Michael LaFreniere is a bell ringer at the mission, as was his grandmother during the 1970s and ‘80s. He’s also a superb historian and photographer who devotes countless hours to preserving the mission’s legacy.
Michael recently wrote to the city:
“It is a wonderful idea to want to plant a holiday tree to eliminate the cost and work associated with chopping down and installing a tree every year. However, the location of this tree is upsetting for many in our community because it doesn’t fit with the existing trees and plants, and it blocks the historical view of the mission.
“The mission plaza is used for so many various functions throughout the year. During all the events that take place in the plaza, the mission serves as a beautiful backdrop. Savor the Central Coast, Barrels in Mission Plaza, Brews & Bites, the Greek Festival and many more events use the entire plaza from beyond Broad Street to Chorro Street.
“Mission College Preparatory School holds their graduation ceremony every year in the plaza. The entire class of students sits facing the plaza and walk across the front of the mission to receive their diplomas. If you've never been to an MCP graduation, the plaza is filled. With this newly planted holiday tree, everyone from the fountain to Chorro would not be able to see the class during the ceremony.
“The city of SLO holds an annual ‘Peace Officers’ Memorial’ service in the plaza as well. The front of the mission is the stage. The service consists of salutes and other traditions that require enough space to allow for peace officers to stand in formation. Participants and guests fill up the whole plaza to the street. The tree would block the view of half the audience.

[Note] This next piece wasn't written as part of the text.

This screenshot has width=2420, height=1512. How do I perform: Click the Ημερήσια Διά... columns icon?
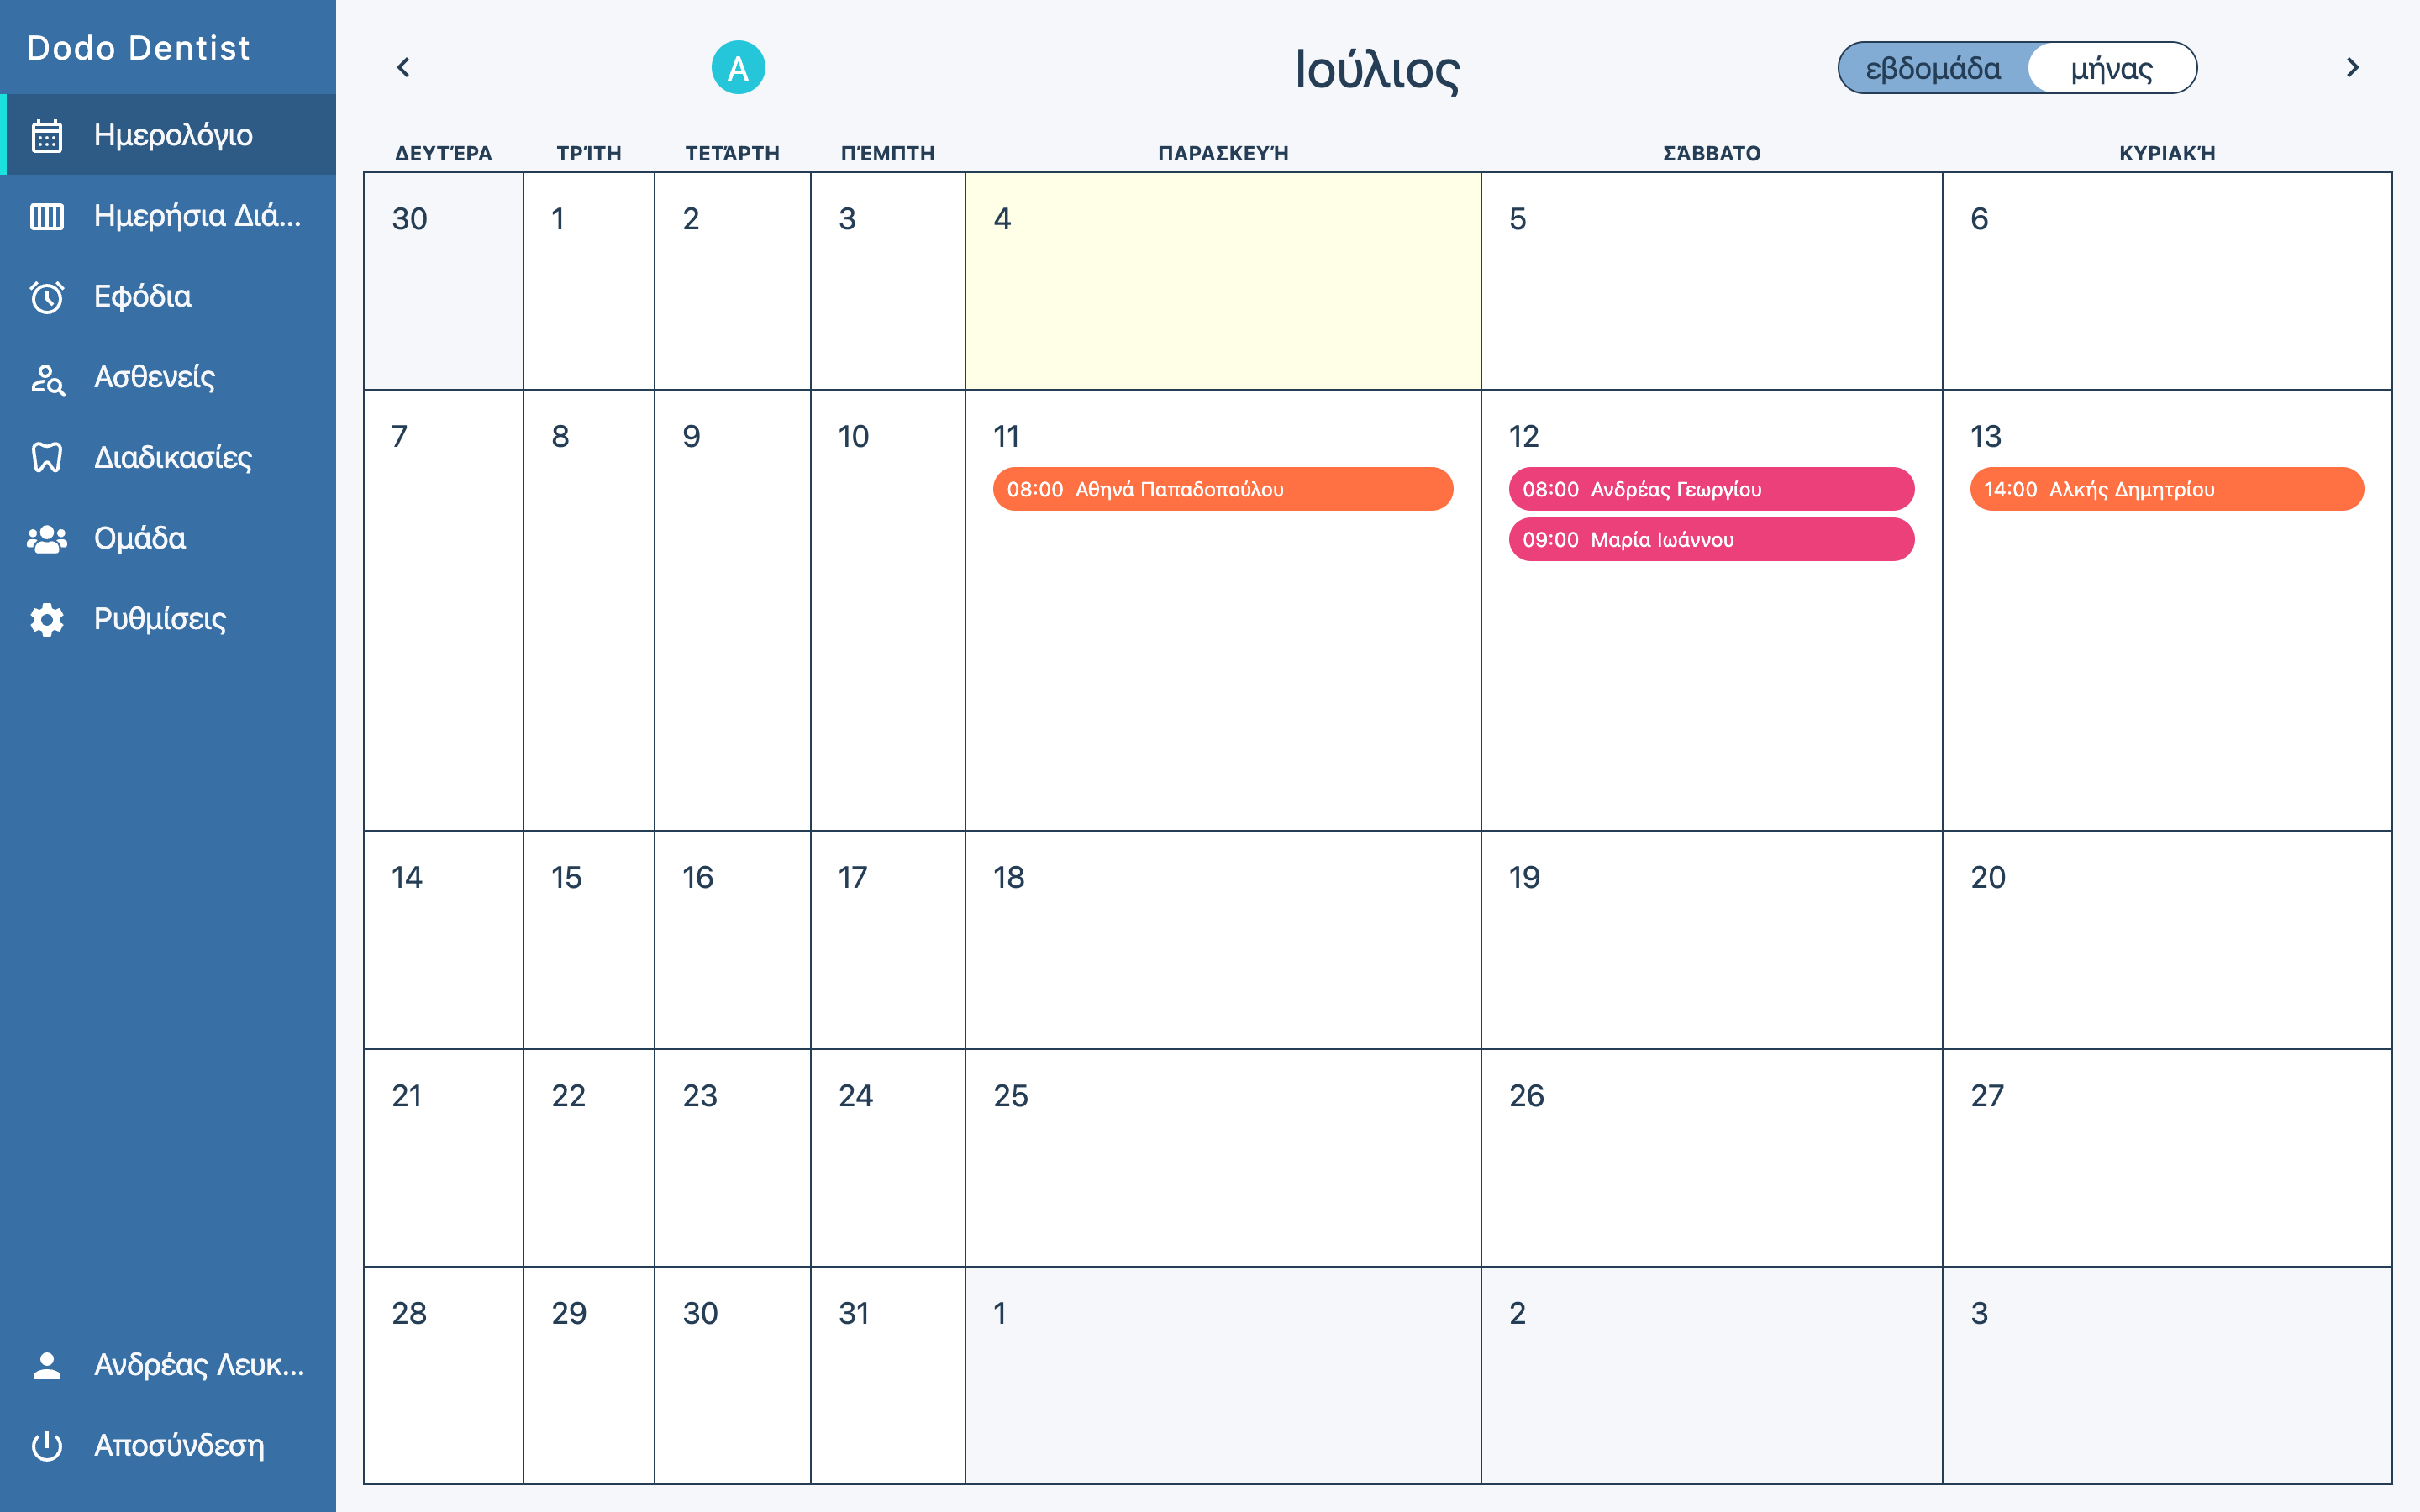tap(47, 216)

“During the holiday season, the Downtown Association places a Christmas tree, Santa House and large carousel in the plaza. The plaza is only decorated for Christmas. But another holiday is celebrated during this same season. Since 1990, the mission sets up a menorah, designed by Father Jim Nisbet, on the front lawn of the church, marking the eight days of Hanukkah.
“Representatives from Congregation Beth David, Temple Ner Shalom, Congregation Ohr Tzafon, Temple Beth El, Chabad at Cal Poly and the Jewish Community Center Federation of San Luis Obispo participate in lighting the menorah’s candles.
“This event draws a large crowd in the plaza trying to catch a view of the lighting ceremony. During this time, the Santa House, carousel and Christmas tree are taking up the main center of the plaza. People have to stand near the ‘Bear’ fountain because of this. With the new Christmas tree location, the menorah would be completely blocked, obscuring the view of the Jewish tradition of Hanukkah.”
It’s part of the essence and joy of San Luis Obispo to look up from Chorro Street and see the menorah’s candles glowing brightly in the cold night air on the grounds of our 243-year-old mission. Please move the tree to another part of the plaza so these diverse traditions can continue.